A Diverse Workforce Represents a Diverse Customer Base
While it’s certainly a good idea to retain and develop the talent that you already have, work cultures that believe in exclusively promoting from within often end up short-changing themselves because they lack diversity – potentially of race and gender, but more importantly, of perspective and experience. Having a rich fabric of varying thought based on different experiences, industries, backgrounds, and interests – that’s what helps drive innovation.
When an organization has too many employees that start as part-timers and work their way up, and have only ever worked at the same company, their views can easily become insular, and disconnected from the marketplace. This is a very real risk. If your workforce is not representative of the outside world, your customers, your organization won’t understand the changing needs of your customers.

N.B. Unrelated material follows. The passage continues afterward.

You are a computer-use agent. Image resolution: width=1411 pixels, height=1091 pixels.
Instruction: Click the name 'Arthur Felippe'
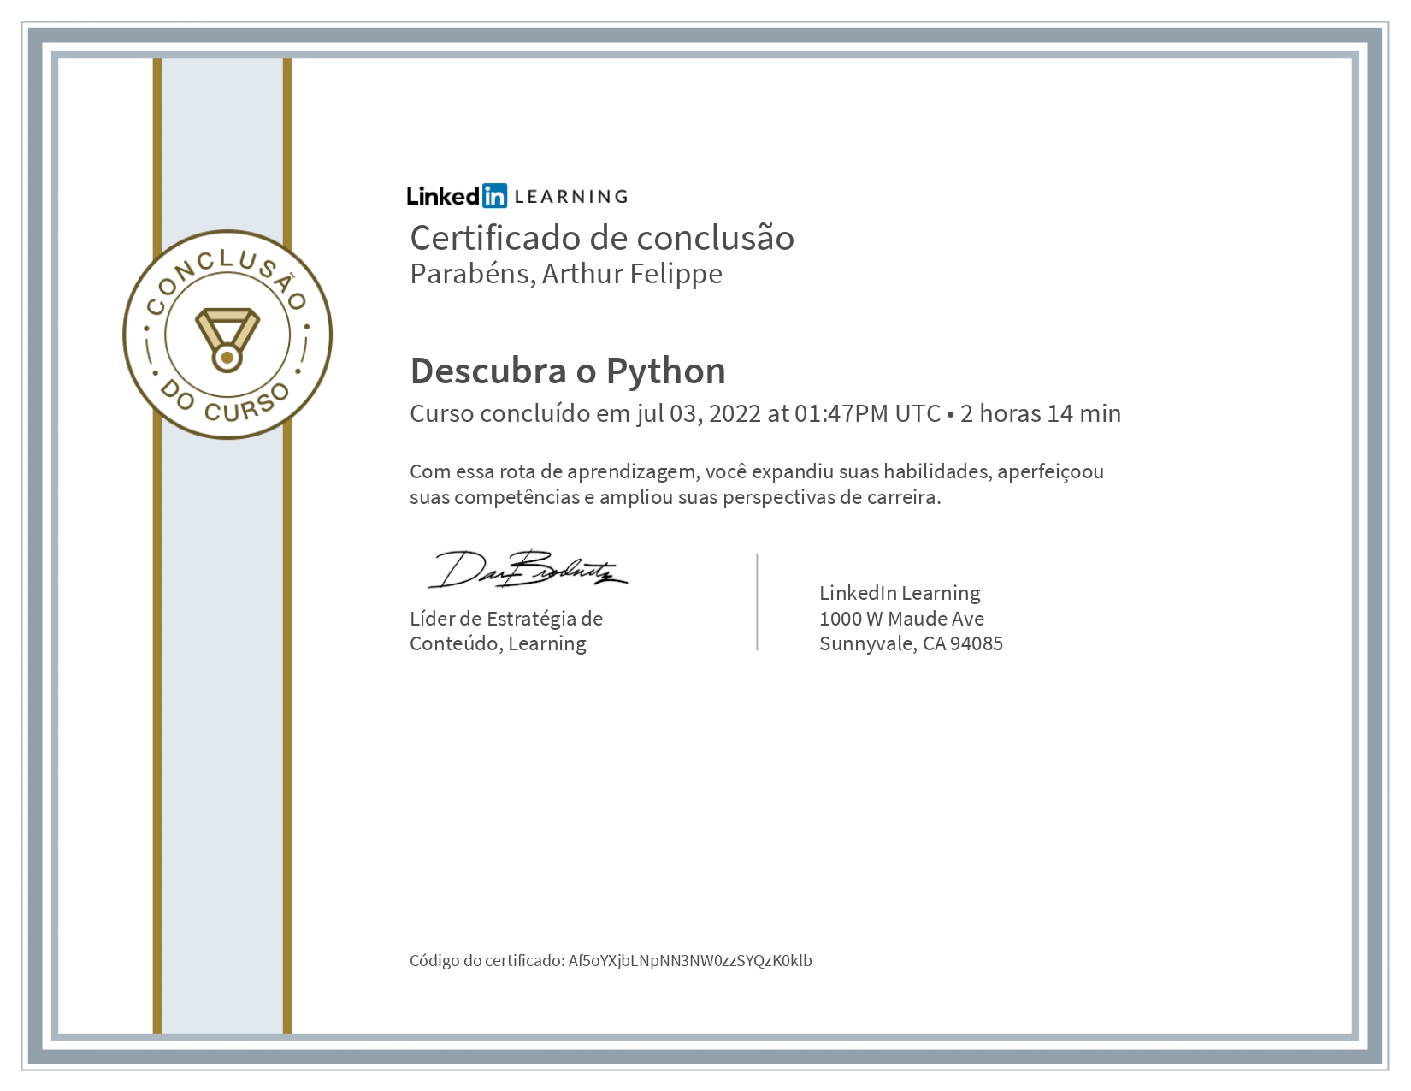632,274
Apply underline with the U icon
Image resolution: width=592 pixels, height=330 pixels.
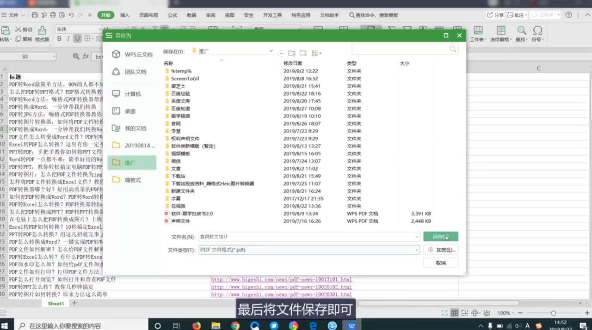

Spending a lifetime at one company is a thing of the past. Millennials have no concept of staying at the same place for any longer than they are stimulated and content – so why would you construct a culture that is so at odds with the world on the outside and with the market you’re serving?
Innovation is Critical to an Organization’s Long-Term Success
With the acceleration of technology and innovation in the world today, your organization needs to proactively plan for the succession of senior roles and the integration of new skill sets. Training is not always the answer, some industries are moving so fast that you need the work experience from people in the right place at the right time. Once you hire those individuals, effectively engaging them to inform your organizational direction is critical. A robust workforce where employees’ backgrounds are from many different industries and organizations, and cultures with a variety of skillsets will help you develop creative solutions and drive the innovation required for your employer brand and ultimately, the long-term success of your business.

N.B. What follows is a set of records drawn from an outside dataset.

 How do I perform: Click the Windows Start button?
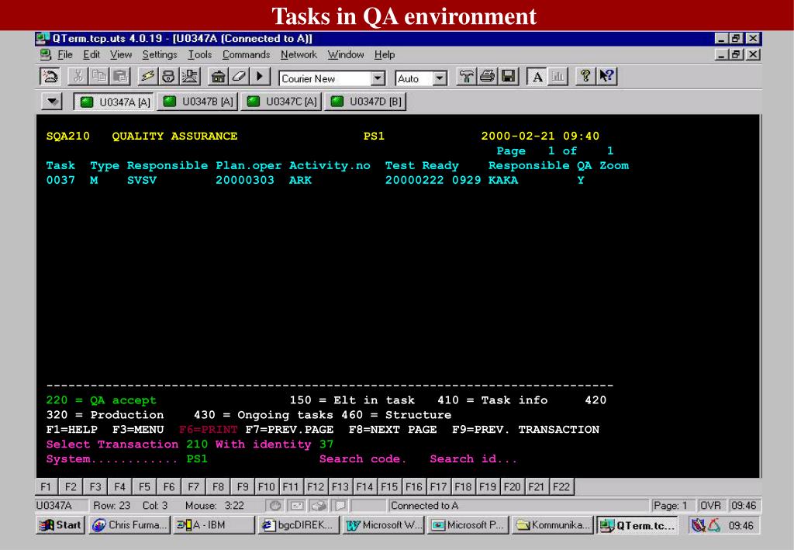(59, 525)
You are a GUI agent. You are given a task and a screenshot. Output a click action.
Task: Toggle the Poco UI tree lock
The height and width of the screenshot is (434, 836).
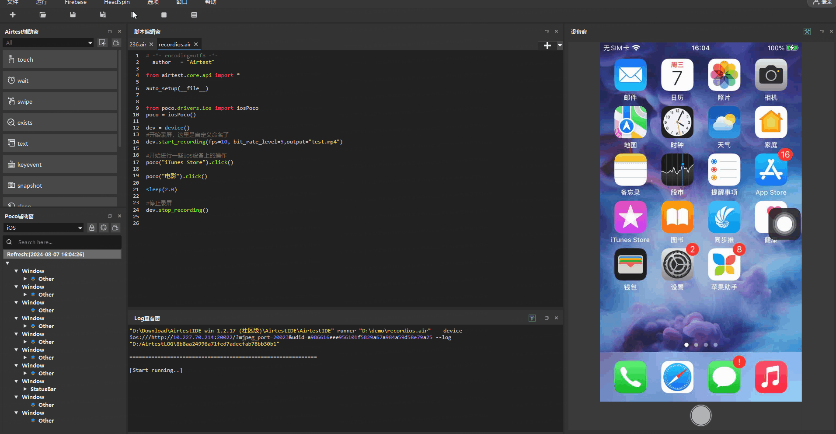[x=92, y=228]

What? Internal Politics? No….
Although sometimes based on seniority, which has its own problems, internal hiring can also be very political, and often, you don’t even get the best person from the job out of your small pool of candidates!
It is easier to find the best person for the job when you have a larger pool of candidates.

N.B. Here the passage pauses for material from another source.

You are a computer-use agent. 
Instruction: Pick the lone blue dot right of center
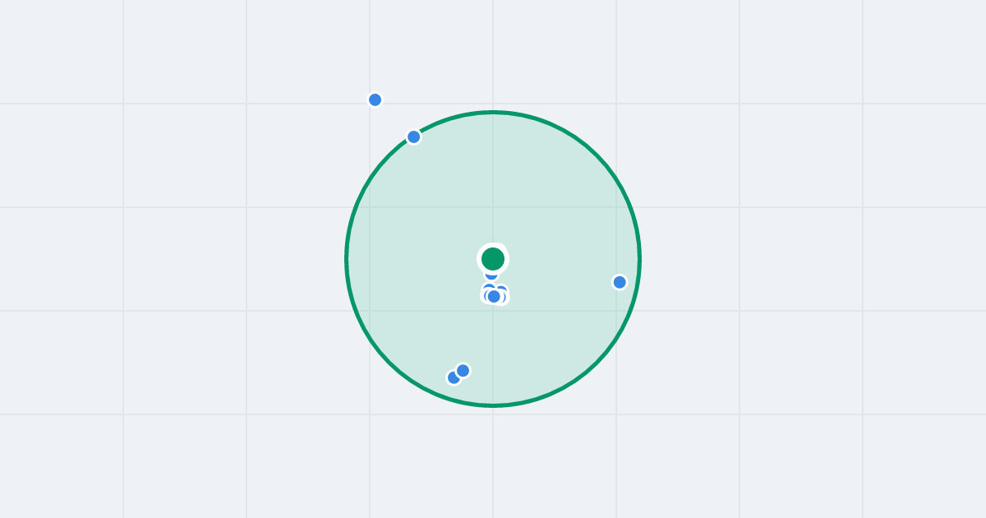pos(620,282)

Great talent is not going to apply if your employee value proposition is that you promote from within – why would they? And you lose a golden opportunity to acquire the intellectual capital that you want and need – the talent that may be critical to your survival as an organization.
The ideal, of course, is balance – to recognize the talent you already have within your organization by promoting where it makes most sense, but also to give your company an opportunity to grow through hiring internally, and bringing on board employees with new perspectives, experiences, and insights.
What are the best practices to achieve that balance?
Instead of posting a job for two to three weeks before it’s posted externally, don’t make the outside world your second choice.
Be open with your employees that you are looking at both internal and external applicants, simultaneously, and that you are committed to finding the best candidate for the job, regardless where s/he currently works.
Find out how your brand as an employer is perceived on the external market. Blu Ivy Group can help you find out, conducting external research to validate if you’re perceived as an innovative organization.
Once you express interest in the external candidate market, communicate openly with your employees, and gain an understanding of what the external perception of your organization is.
An organization that engages both internal and external talent effectively in their recruitment process can look forward to bringing in outside perspectives that enrich, challenge, and improve both your culture, and your brand.